Text shown:
::::::::
We got an interesting show today.
We're going to start the show off with some science, okay?
Somebody's done some really clever, inventive experimentation
that could lead to a lot of groundbreaking science.
I can't wait to tell you about that.
You will be astounded and amazed how stupid, I mean,
how informative and important this science is.
Also, I got some phone calls from some of the pavement pounders.
I had done a podcast a few weeks ago about admitting to eating food out of the garbage.
And I asked you guys to call in, and believe it or not, some of you, God bless you, called in and told me, shared your food garbage stories with me,
so I don't feel like such the moron myself anymore.
and then also I'm going to get into a topic that irks me
where I find that movies are trying to make women and little girls
these big tough-ass heroines
these ball-busting super strong invincible heroines
in action movies now and I'm not buying it
so I'm going to be talking about that I'm going to get all fired up
so put your helmet on eat your snow cone shine your shoes
because here we go.
You are on the one and only
Harland Highway.
You just made a wrong turn.
On to the Harland Highway.
I am out here for you.
You don't know what it's like to be me out here for you.
It's like I picked the wrong week.
Chris Moore.
I'm funny how.
I mean funny like I'm a clown.
I amuse you.
Like I took the wrong week.
Good drink.
I make you laugh.
I'm here to fucking amuse you.
You're riding down the Harland Highway with Harland Williams.
I'd buy that for a dollar.
What was it we had for dinner tonight?
Well, we had a choice. Steak, fish.
Yes, yes, I remember. I had lasagna.
What do you mean, funny? Funny how? How am I funny?
Like, I picked the wrong week to quit amphetamine.
That is thought for Samantha thing to sign.
Welcome to the Harland Highway.
Get the wrong week, quick, sniff and brew.
Okay, okay. Let's infuse today's show with something smart right out of the gate.
Let's go scientific.
on your asses right out of the gate.
And that sounds fun.
Let's dip into a scientific study that I think, you know,
will be of interest to each and every one of you listening.
So, as we know, scientists have always enjoyed eureka moments, you know.
The eureka, they figure something out or they have a brainstorm.
and this was the words of a scientist named Michael Smith
when of all things a bee
okay you ready for this
a bee inadvertently flew up his shorts and stung him
on the scrotum yes a wayward honeybee
and that was the spur for the scientist to explore
how pain affects humans.
And he did this by forcing the bees to sting him,
literally from head to toe over a span of five weeks.
Oh, boy.
So a fluky accident, a rogue bee flying up his shorts,
and again, guys, I encourage you to wear tighter shorts.
You know, the big baggy ones where living things can get up inside to wear the buffalo rome.
not a good idea
I mean
most shorts
even if they're baggy
have some meshing inside
around the groin area
so that things don't come
dangling out
and maybe these bees
are doing us a favor
they're like
oh no
oh no
oh no he is not letting his nuts hang out
oh no I'm putting an end of that
maybe
Maybe bees are the guardians of the shorts, and they make sure that men don't drop their chestnuts.
So anyways, this became a study where the scientist wanted to find out where it would hurt the most if he got stung.
He said if you're wearing shorts and doing bee work, a bee can get up there easy.
::::::::
Set task A: According to the podcast transcript, over what span of time did the scientist have bees sting him?

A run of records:
::::::::
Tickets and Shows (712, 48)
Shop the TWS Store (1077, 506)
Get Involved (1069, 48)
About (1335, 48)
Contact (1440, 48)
::::::::
Set task B: Write out the listing again, switching "Shows" to "Events" and keeping everything else the same.

Correct answer A: Five weeks.

Correct answer B:
Tickets and Events (712, 48)
Shop the TWS Store (1077, 506)
Get Involved (1069, 48)
About (1335, 48)
Contact (1440, 48)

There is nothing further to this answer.